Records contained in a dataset
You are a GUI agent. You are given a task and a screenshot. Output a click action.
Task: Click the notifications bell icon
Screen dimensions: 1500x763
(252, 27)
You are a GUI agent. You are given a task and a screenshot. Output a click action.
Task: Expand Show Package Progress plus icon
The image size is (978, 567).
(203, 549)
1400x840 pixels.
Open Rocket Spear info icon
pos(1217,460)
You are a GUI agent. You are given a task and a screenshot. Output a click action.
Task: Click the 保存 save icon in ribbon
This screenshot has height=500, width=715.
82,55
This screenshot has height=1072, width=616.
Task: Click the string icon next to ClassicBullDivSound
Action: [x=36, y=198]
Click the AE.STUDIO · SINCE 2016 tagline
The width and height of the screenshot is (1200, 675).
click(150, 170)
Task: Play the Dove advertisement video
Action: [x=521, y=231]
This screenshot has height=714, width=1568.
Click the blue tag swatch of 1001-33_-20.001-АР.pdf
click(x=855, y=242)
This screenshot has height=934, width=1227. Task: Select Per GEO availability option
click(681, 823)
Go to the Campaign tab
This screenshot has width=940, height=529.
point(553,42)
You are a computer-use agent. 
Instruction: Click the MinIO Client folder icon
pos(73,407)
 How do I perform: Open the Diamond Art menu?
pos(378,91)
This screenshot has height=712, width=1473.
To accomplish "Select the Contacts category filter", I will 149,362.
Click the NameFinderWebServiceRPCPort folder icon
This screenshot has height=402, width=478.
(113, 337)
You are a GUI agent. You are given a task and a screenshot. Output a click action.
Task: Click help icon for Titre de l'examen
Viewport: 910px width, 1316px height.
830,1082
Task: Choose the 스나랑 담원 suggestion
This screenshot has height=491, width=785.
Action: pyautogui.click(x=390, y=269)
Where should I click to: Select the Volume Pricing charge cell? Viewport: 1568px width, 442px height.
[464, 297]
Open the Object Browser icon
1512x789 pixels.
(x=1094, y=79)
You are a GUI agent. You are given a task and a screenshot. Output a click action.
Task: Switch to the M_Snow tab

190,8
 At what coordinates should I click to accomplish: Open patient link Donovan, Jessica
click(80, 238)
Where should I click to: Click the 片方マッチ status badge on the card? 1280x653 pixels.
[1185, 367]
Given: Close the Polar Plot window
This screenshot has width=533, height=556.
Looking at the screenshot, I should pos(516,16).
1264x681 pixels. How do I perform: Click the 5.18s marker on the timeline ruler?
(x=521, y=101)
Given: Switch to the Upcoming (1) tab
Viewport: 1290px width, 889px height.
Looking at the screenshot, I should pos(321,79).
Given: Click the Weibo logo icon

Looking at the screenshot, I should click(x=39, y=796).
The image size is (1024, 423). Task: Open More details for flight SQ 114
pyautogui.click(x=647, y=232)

### ACTIVITY
Precisely the line with "You are a computer-use agent." and the lines after it, up to the last line of the entries above, are to be reproduced, and nothing more.

### RESPONSE
You are a computer-use agent. 
Instruction: Click the MinIO Client folder icon
pos(73,407)
 How do I perform: Open the Diamond Art menu?
pos(378,91)
This screenshot has height=712, width=1473.
To accomplish "Select the Contacts category filter", I will 149,362.
Click the NameFinderWebServiceRPCPort folder icon
This screenshot has height=402, width=478.
(113, 337)
You are a GUI agent. You are given a task and a screenshot. Output a click action.
Task: Click help icon for Titre de l'examen
Viewport: 910px width, 1316px height.
830,1082
Task: Choose the 스나랑 담원 suggestion
This screenshot has height=491, width=785.
Action: pyautogui.click(x=390, y=269)
Where should I click to: Select the Volume Pricing charge cell? Viewport: 1568px width, 442px height.
[464, 297]
Open the Object Browser icon
1512x789 pixels.
(x=1094, y=79)
You are a GUI agent. You are given a task and a screenshot. Output a click action.
Task: Switch to the M_Snow tab

190,8
 At what coordinates should I click to accomplish: Open patient link Donovan, Jessica
click(80, 238)
Where should I click to: Click the 片方マッチ status badge on the card? 1280x653 pixels.
[1185, 367]
Given: Close the Polar Plot window
This screenshot has width=533, height=556.
Looking at the screenshot, I should pos(516,16).
1264x681 pixels. How do I perform: Click the 5.18s marker on the timeline ruler?
(x=521, y=101)
Given: Switch to the Upcoming (1) tab
Viewport: 1290px width, 889px height.
Looking at the screenshot, I should pos(321,79).
Given: Click the Weibo logo icon

Looking at the screenshot, I should click(x=39, y=796).
The image size is (1024, 423). Task: Open More details for flight SQ 114
pyautogui.click(x=647, y=232)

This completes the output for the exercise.